[MATERIAL SUPPLIED]
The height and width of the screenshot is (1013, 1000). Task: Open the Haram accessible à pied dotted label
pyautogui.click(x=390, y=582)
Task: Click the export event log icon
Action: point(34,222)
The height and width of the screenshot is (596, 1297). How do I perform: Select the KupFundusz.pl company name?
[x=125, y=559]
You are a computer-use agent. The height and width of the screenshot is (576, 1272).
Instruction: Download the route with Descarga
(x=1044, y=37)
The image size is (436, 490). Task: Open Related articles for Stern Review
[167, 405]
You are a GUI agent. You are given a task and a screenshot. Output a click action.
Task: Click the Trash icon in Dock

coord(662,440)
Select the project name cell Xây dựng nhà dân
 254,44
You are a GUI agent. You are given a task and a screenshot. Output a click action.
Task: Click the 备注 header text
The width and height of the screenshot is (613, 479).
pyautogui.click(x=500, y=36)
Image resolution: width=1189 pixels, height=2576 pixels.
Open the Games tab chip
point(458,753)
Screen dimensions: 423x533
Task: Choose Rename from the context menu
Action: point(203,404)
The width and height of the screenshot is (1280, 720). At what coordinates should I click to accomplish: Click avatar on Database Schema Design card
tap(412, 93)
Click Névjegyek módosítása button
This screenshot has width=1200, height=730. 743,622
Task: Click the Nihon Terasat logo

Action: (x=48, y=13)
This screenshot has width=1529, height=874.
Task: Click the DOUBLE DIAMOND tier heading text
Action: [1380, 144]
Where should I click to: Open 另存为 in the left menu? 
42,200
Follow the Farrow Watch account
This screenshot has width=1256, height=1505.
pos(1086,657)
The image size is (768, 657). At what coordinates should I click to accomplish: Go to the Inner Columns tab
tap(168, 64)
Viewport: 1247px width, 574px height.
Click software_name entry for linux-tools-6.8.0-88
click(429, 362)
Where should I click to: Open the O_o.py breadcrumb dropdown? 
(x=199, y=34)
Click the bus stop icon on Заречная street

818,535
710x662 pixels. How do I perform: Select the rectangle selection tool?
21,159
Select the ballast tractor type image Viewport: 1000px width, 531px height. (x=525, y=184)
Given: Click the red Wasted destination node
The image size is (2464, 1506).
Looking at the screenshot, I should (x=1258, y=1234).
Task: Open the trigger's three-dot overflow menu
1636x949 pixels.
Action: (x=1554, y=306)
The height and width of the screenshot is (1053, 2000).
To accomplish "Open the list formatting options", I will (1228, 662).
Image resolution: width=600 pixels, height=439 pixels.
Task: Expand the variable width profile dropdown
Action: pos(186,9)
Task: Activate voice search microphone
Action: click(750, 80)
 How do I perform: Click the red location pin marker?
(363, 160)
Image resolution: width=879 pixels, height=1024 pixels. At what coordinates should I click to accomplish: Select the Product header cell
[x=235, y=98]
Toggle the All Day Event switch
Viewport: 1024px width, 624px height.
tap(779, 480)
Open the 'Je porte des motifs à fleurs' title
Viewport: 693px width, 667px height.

[TASK STATEMENT] All of the data above must be repeated exactly.

[RESPONSE BELOW]
The height and width of the screenshot is (1013, 1000). Task: Open the Haram accessible à pied dotted label
pyautogui.click(x=390, y=582)
Task: Click the export event log icon
Action: point(34,222)
The height and width of the screenshot is (596, 1297). How do I perform: Select the KupFundusz.pl company name?
[x=125, y=559]
You are a computer-use agent. The height and width of the screenshot is (576, 1272).
Instruction: Download the route with Descarga
(x=1044, y=37)
The image size is (436, 490). Task: Open Related articles for Stern Review
[167, 405]
You are a GUI agent. You are given a task and a screenshot. Output a click action.
Task: Click the Trash icon in Dock

coord(662,440)
Select the project name cell Xây dựng nhà dân
 254,44
You are a GUI agent. You are given a task and a screenshot. Output a click action.
Task: Click the 备注 header text
The width and height of the screenshot is (613, 479).
pyautogui.click(x=500, y=36)
Image resolution: width=1189 pixels, height=2576 pixels.
Open the Games tab chip
point(458,753)
Screen dimensions: 423x533
Task: Choose Rename from the context menu
Action: point(203,404)
The width and height of the screenshot is (1280, 720). At what coordinates should I click to accomplish: Click avatar on Database Schema Design card
tap(412, 93)
Click Névjegyek módosítása button
This screenshot has width=1200, height=730. 743,622
Task: Click the Nihon Terasat logo

Action: (x=48, y=13)
This screenshot has width=1529, height=874.
Task: Click the DOUBLE DIAMOND tier heading text
Action: [1380, 144]
Where should I click to: Open 另存为 in the left menu? 
42,200
Follow the Farrow Watch account
This screenshot has width=1256, height=1505.
pos(1086,657)
The image size is (768, 657). At what coordinates should I click to accomplish: Go to the Inner Columns tab
tap(168, 64)
Viewport: 1247px width, 574px height.
Click software_name entry for linux-tools-6.8.0-88
click(429, 362)
Where should I click to: Open the O_o.py breadcrumb dropdown? 
(x=199, y=34)
Click the bus stop icon on Заречная street

818,535
710x662 pixels. How do I perform: Select the rectangle selection tool?
21,159
Select the ballast tractor type image Viewport: 1000px width, 531px height. (x=525, y=184)
Given: Click the red Wasted destination node
The image size is (2464, 1506).
Looking at the screenshot, I should (x=1258, y=1234).
Task: Open the trigger's three-dot overflow menu
1636x949 pixels.
Action: (x=1554, y=306)
The height and width of the screenshot is (1053, 2000).
To accomplish "Open the list formatting options", I will (1228, 662).
Image resolution: width=600 pixels, height=439 pixels.
Task: Expand the variable width profile dropdown
Action: pos(186,9)
Task: Activate voice search microphone
Action: click(750, 80)
 How do I perform: Click the red location pin marker?
(363, 160)
Image resolution: width=879 pixels, height=1024 pixels. At what coordinates should I click to accomplish: Select the Product header cell
[x=235, y=98]
Toggle the All Day Event switch
Viewport: 1024px width, 624px height.
tap(779, 480)
Open the 'Je porte des motifs à fleurs' title
Viewport: 693px width, 667px height.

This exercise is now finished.